### EXERCISE OBJECTIVE
Given the material below, output exactly the lines from the line with "Instruction: Click the bar" to the line with "Task: Open the Export project tab", both ends included, and no other lines.

┏━━

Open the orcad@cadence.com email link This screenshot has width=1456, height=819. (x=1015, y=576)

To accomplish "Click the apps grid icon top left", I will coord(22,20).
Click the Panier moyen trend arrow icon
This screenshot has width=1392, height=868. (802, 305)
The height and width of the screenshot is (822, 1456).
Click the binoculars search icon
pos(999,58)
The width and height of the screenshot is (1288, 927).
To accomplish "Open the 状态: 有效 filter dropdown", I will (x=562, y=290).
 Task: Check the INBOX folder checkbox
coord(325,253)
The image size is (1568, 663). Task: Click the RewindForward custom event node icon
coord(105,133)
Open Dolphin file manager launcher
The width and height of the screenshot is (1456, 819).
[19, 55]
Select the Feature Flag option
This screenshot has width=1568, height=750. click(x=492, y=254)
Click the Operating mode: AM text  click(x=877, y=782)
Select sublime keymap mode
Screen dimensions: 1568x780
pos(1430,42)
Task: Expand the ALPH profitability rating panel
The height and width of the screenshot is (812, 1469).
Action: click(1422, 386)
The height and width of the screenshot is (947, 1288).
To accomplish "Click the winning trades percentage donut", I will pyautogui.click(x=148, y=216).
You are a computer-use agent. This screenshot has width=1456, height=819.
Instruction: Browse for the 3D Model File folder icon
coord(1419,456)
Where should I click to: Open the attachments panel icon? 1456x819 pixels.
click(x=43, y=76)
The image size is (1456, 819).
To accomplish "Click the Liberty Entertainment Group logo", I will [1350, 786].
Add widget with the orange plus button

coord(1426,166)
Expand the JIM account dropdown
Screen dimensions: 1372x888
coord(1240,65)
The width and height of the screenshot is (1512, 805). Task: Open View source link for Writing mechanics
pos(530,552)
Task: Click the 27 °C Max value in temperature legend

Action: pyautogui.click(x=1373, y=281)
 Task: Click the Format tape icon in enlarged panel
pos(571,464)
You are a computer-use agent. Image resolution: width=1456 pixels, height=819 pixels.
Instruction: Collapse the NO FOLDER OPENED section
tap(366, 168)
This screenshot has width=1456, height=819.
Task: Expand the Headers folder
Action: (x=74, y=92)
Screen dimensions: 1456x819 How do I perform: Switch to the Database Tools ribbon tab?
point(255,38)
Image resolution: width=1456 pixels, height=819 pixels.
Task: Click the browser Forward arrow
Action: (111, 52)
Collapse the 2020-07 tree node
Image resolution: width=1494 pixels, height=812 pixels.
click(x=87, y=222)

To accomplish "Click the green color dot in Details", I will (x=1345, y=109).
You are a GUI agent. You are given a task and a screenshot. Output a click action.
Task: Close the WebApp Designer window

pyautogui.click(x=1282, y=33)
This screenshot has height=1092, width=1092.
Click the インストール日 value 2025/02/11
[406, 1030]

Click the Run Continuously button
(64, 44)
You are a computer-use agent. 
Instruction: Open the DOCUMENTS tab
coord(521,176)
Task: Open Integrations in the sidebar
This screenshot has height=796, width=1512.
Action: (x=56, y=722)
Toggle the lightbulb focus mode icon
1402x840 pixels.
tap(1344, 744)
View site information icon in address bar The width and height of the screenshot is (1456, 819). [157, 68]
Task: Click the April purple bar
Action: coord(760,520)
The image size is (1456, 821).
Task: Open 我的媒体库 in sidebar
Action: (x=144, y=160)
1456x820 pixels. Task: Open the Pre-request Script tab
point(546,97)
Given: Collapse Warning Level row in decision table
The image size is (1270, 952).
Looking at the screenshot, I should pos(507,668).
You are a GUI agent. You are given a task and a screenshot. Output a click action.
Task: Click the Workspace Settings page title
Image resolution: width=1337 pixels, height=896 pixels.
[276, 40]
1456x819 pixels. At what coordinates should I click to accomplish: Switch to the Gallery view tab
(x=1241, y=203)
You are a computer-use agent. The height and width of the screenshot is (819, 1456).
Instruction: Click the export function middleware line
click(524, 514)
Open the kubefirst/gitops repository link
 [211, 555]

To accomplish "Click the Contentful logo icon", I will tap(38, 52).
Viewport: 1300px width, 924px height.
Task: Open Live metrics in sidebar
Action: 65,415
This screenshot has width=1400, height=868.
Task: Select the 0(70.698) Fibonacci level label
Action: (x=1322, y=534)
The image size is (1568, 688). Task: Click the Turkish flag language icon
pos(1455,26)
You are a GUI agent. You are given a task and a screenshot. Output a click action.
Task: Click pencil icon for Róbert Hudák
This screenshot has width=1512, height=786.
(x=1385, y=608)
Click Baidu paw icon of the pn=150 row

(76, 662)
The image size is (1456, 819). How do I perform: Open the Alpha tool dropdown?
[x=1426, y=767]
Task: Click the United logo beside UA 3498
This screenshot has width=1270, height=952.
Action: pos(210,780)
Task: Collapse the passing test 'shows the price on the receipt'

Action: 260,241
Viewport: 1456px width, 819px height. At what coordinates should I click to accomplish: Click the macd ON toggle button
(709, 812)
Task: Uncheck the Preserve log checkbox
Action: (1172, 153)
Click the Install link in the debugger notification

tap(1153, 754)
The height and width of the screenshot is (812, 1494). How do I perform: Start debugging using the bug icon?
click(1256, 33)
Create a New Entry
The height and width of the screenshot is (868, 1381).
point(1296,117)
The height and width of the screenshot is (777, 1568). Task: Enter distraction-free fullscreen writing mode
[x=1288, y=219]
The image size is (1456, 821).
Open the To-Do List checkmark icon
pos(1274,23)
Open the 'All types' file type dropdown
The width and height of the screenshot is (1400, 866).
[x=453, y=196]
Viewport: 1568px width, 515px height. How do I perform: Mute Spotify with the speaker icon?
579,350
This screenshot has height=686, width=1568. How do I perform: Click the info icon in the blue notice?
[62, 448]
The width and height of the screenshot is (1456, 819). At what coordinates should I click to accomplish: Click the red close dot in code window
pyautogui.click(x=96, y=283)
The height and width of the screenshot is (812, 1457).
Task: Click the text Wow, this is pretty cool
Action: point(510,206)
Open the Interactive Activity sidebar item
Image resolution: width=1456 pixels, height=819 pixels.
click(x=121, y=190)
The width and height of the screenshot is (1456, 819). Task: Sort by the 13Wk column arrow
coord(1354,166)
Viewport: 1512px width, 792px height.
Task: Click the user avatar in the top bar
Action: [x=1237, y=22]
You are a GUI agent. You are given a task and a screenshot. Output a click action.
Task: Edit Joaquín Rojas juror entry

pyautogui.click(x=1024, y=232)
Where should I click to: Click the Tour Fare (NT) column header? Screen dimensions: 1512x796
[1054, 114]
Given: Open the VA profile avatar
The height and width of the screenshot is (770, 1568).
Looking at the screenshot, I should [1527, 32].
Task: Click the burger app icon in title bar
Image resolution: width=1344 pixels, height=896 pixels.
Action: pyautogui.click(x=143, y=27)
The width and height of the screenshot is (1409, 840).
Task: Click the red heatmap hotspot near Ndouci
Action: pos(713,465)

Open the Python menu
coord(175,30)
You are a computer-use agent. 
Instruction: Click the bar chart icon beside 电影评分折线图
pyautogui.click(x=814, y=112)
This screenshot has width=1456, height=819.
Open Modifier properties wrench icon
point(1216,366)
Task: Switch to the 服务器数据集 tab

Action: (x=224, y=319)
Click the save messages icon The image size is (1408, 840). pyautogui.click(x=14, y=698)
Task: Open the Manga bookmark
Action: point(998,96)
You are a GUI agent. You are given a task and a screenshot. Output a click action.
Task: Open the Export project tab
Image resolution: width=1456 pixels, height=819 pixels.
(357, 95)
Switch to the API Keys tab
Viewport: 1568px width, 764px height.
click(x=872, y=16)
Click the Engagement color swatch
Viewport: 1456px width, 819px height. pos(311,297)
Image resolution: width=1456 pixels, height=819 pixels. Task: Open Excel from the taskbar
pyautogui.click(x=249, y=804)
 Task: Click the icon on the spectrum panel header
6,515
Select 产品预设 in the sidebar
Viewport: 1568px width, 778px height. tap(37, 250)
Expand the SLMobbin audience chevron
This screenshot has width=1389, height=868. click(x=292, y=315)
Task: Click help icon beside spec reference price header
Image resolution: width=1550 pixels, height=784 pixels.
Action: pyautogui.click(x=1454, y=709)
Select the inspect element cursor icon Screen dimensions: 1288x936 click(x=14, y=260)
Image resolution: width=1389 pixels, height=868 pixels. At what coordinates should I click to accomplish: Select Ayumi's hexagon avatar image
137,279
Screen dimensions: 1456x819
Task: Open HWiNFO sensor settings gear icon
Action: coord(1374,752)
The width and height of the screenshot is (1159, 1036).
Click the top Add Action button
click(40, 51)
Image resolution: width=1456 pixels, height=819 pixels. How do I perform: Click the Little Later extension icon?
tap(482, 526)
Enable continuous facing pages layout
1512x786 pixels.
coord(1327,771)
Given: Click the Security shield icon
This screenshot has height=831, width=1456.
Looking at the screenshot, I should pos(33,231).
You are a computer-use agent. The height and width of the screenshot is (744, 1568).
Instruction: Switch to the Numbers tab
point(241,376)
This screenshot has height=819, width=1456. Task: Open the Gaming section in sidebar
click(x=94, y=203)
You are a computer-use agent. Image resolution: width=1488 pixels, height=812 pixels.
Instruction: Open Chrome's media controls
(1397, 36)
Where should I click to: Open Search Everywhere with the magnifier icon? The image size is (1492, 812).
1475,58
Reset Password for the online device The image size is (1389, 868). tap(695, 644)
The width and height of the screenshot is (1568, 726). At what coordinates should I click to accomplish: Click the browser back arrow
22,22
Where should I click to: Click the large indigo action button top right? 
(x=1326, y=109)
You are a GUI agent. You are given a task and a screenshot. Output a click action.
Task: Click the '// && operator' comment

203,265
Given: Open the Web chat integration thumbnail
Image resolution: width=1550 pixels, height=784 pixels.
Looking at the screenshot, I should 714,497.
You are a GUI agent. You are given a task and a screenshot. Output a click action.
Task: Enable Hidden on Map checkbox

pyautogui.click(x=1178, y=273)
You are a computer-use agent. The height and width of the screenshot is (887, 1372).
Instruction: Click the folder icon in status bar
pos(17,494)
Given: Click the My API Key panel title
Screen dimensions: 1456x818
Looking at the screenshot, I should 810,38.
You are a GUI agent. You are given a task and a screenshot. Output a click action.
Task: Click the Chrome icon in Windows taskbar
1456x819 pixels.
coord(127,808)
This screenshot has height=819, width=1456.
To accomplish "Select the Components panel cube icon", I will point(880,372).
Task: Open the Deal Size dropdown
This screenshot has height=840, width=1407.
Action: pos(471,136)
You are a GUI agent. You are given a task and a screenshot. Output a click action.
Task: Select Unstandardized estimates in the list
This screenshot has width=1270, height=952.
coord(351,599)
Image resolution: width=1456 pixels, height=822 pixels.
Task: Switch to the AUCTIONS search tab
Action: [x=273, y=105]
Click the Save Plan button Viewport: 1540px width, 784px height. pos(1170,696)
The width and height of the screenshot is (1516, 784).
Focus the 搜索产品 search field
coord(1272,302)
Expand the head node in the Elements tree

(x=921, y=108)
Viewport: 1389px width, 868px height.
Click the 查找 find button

┗━━

### FINISHED TASK
Instruction: Click the bar chart icon beside 电影评分折线图
pyautogui.click(x=814, y=112)
This screenshot has width=1456, height=819.
Open Modifier properties wrench icon
point(1216,366)
Task: Switch to the 服务器数据集 tab

Action: (x=224, y=319)
Click the save messages icon The image size is (1408, 840). pyautogui.click(x=14, y=698)
Task: Open the Manga bookmark
Action: point(998,96)
You are a GUI agent. You are given a task and a screenshot. Output a click action.
Task: Open the Export project tab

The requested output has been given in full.